It appears that Governor Jerry Brown’s recently unveiled 12-Point Public Employee Pension Reform Plan is gaining traction over a wide swath of California voters and not just fiscal conservatives. Periodically the Sacramento Bee publishes an interesting debate between two writers titled “Head to Head.” Head to Head pits conservative Ben Boychuk and liberal Pia Lopez on a wide range of political issues. The November 2, 2011-piece caught my eye. The question debated between Mr. Boychuk and Ms. Lopez was: “Does Brown’s pension reform plan go far enough in curbing costs?” Not surprisingly, Mr. Boychuk says it does not but give Governor Brown credit for a good start. I was most surprised, in fact shocked, that Ms. Lopez supported Governor Brown’s pension reform plan. Ms. Lopez sets forth a thoughtful analysis of the Brown Plan and concludes that while it does go far enough it is in fact a good idea.

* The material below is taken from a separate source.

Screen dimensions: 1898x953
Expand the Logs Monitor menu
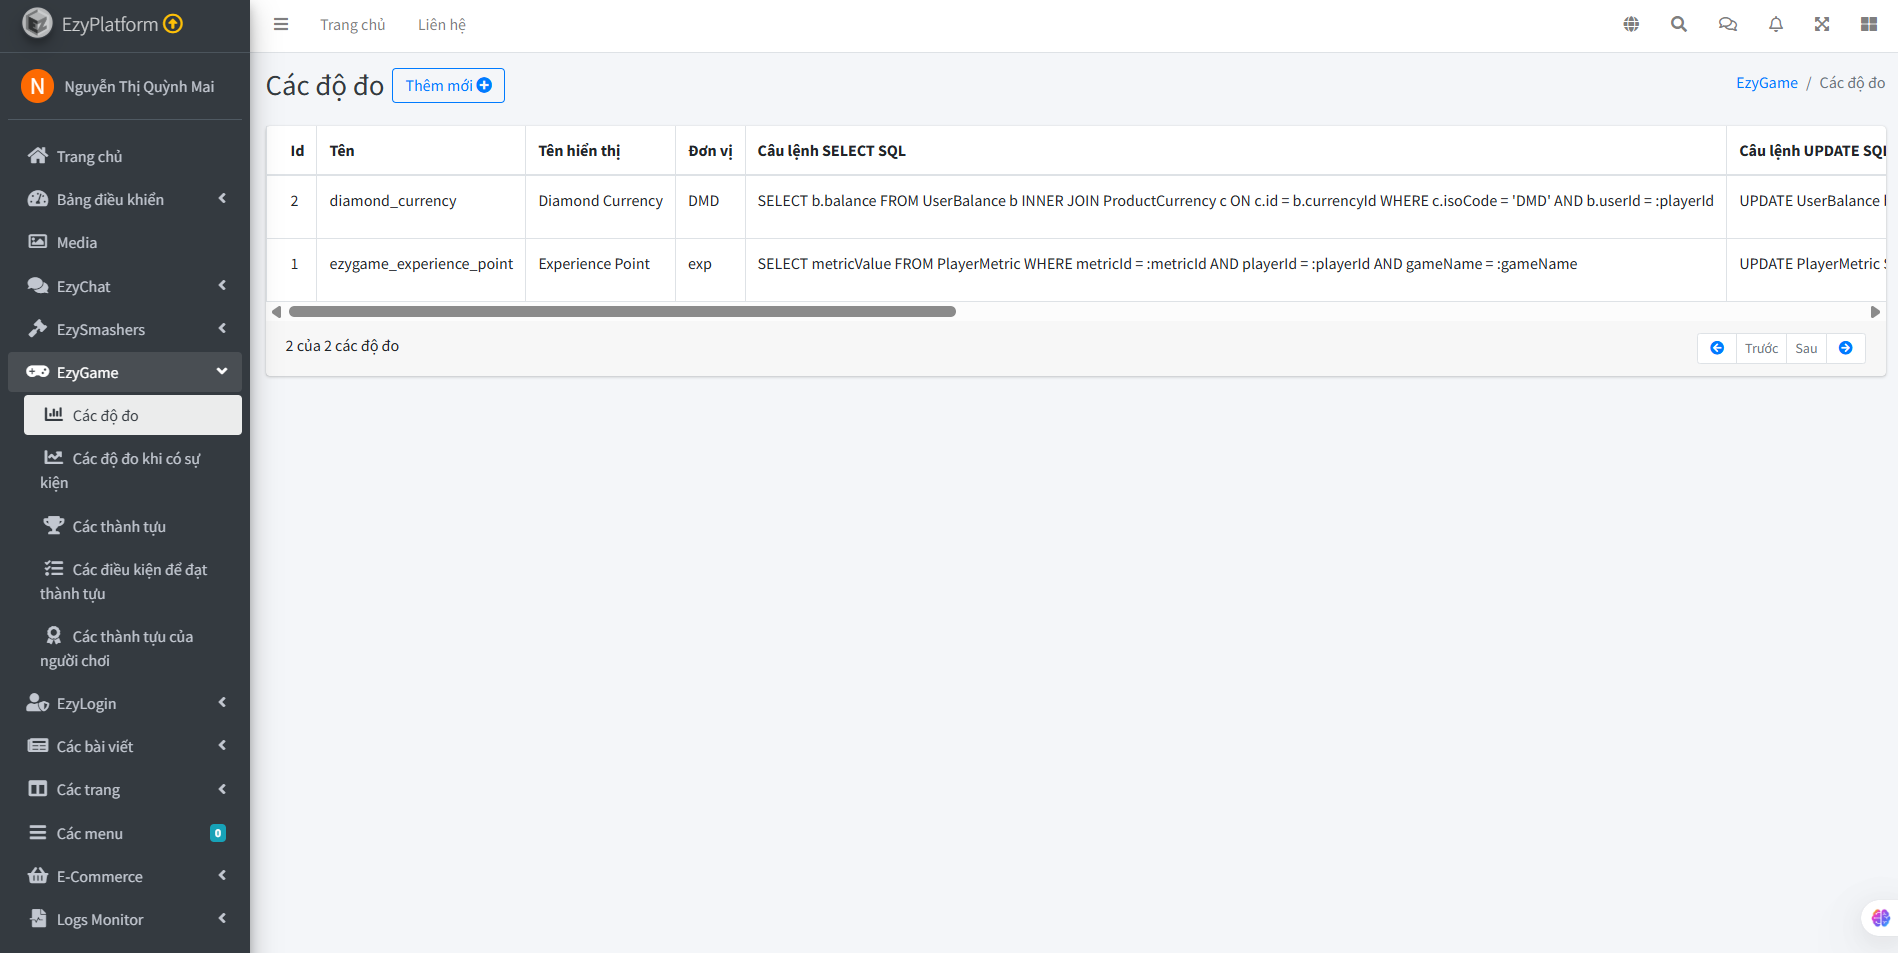(221, 918)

Ms. Lopez’s opinions are consistent with a recent LA Times poll which found that over 75% of State Democrats supported significant public employee pension reform. California’s Public Sector employee unions should note the direction of public opinion and plan accordingly. While there seems to be wide public support for the Brown Plan, it still has to pass the Democrat-controlled Legislature before it ever reaches voters as a ballot initiative–a total longshot. Notwithstanding, the Brown Plan is tame compared to other pension reform plans that may show up on next year’s ballot such as a 100% defined contribution plan and mandatory freezes on all pay levels tackling the problem of the massive underfunding of existing pension obligations. Recently, a Little Hoover Commission report found that the ten largest pension plans in California had a collective 240 billion shortfall over the next 30 years. Critics argue that the Brown Plan does not come remotely close to meeting this shortfall.
For today’s California public sector employee union it is imperative that they keep their enemies close and their friends closer.